* EXERCISE DIRECTIONS
Would you retype the lines from the one that holds "Where should I" to the final line of the entries below, both ends included and exactly as written, but without pictures?

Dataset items

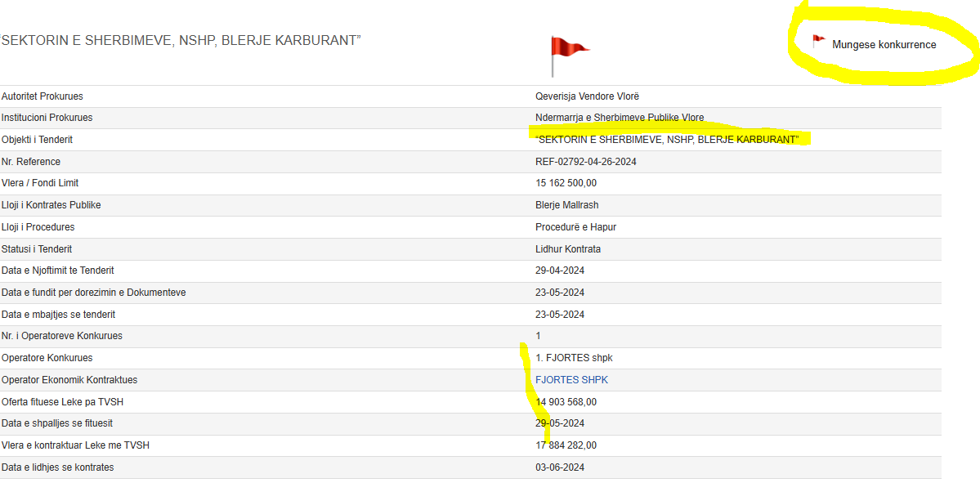
Task: Click the Objekti i Tenderit row label
Action: 37,140
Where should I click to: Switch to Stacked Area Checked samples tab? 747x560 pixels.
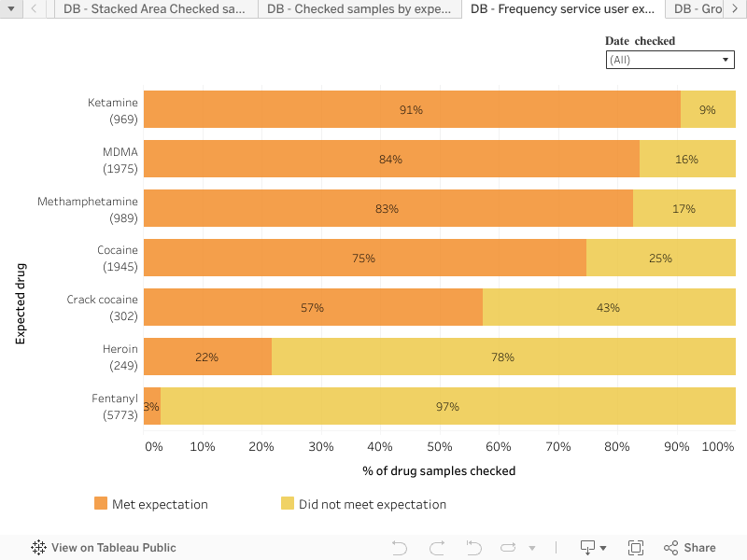[155, 9]
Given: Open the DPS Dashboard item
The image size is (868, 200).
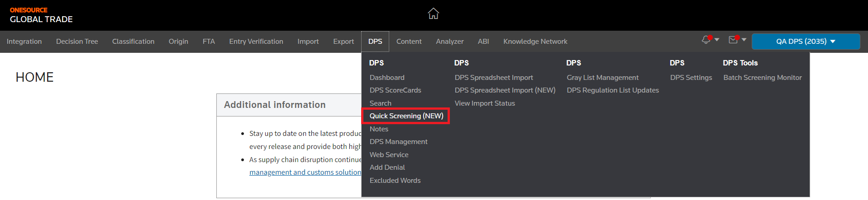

* SOLVED PROBLEM
Where should I click to: Switch to Stacked Area Checked samples tab? 747x560 pixels.
[155, 9]
Given: Open the DPS Dashboard item
The image size is (868, 200).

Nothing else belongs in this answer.